DATA IN THIS EXERCISE:
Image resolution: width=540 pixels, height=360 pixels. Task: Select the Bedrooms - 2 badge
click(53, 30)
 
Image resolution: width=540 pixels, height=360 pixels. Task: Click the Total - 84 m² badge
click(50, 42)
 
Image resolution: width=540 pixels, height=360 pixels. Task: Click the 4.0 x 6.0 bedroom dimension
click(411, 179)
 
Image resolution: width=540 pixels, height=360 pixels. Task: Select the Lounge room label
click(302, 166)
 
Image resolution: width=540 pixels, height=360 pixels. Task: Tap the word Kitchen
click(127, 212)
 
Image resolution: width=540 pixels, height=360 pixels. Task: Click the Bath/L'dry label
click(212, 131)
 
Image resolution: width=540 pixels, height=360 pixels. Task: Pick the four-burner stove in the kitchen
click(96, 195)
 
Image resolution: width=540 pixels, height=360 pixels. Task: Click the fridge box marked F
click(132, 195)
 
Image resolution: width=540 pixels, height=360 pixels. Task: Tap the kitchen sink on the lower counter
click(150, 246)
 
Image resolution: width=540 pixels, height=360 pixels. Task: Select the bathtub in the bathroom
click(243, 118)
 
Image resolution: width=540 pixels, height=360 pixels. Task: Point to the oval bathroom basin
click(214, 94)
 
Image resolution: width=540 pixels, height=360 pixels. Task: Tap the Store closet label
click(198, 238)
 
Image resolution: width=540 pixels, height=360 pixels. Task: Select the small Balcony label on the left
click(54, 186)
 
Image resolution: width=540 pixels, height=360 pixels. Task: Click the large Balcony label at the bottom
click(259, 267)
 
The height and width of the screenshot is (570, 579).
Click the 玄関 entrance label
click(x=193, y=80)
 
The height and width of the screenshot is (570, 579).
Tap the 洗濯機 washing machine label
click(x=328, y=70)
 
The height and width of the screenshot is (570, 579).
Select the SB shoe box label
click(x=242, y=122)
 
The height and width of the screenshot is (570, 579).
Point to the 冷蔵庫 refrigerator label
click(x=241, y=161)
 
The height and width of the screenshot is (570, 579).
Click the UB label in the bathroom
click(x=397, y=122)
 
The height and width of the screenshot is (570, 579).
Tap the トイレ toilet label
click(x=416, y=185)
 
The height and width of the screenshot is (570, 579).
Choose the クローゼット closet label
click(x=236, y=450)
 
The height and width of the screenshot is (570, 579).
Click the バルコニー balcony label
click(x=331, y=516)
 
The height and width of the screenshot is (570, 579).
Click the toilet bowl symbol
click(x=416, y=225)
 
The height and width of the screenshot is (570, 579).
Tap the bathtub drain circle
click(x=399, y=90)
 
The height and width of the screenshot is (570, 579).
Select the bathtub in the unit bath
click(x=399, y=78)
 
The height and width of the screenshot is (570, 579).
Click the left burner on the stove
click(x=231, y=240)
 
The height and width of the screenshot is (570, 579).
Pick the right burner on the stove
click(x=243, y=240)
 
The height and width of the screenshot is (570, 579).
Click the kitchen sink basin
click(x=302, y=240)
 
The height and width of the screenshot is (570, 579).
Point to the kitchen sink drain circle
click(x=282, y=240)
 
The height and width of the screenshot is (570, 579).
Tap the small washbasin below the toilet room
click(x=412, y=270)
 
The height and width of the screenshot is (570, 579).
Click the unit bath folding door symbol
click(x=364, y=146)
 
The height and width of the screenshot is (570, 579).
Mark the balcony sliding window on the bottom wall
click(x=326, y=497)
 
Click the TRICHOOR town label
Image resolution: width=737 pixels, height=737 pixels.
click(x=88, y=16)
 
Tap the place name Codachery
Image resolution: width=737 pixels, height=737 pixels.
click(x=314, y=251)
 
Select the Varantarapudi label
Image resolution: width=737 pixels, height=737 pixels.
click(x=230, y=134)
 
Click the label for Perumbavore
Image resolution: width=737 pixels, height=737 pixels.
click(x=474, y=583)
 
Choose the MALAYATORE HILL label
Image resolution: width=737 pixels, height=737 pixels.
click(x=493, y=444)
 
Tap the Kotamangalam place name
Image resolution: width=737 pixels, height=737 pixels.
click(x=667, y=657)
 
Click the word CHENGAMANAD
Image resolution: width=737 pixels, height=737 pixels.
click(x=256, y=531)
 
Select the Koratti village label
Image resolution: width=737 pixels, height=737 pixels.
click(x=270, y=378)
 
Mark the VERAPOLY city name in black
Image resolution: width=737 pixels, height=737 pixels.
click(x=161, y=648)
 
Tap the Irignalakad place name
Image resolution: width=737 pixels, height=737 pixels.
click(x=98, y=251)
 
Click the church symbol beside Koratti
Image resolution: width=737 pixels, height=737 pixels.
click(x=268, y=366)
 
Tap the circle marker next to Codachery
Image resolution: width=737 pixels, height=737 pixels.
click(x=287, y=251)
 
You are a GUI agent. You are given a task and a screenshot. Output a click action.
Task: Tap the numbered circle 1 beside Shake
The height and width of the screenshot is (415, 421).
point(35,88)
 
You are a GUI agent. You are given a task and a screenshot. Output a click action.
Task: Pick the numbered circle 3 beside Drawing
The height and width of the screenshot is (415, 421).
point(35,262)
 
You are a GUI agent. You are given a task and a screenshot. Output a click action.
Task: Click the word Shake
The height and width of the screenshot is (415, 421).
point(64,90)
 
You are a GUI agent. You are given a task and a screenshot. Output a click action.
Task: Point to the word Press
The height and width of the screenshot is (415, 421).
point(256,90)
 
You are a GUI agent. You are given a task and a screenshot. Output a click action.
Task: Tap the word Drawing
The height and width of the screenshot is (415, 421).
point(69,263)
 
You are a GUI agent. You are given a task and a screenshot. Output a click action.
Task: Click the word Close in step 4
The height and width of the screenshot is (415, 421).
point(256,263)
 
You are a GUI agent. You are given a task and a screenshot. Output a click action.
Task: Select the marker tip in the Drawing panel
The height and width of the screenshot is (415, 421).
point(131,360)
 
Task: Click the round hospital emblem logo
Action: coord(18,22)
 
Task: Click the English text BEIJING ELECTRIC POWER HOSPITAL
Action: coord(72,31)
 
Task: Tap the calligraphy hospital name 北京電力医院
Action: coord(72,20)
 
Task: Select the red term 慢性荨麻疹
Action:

PROBLEM DETAILS: Reproduce verbatim everything from the start of the entries above down to the line containing "click(50, 42)". Include that final line, and output nothing else.

EXERCISE SOLUTION:
Image resolution: width=540 pixels, height=360 pixels. Task: Select the Bedrooms - 2 badge
click(53, 30)
 
Image resolution: width=540 pixels, height=360 pixels. Task: Click the Total - 84 m² badge
click(50, 42)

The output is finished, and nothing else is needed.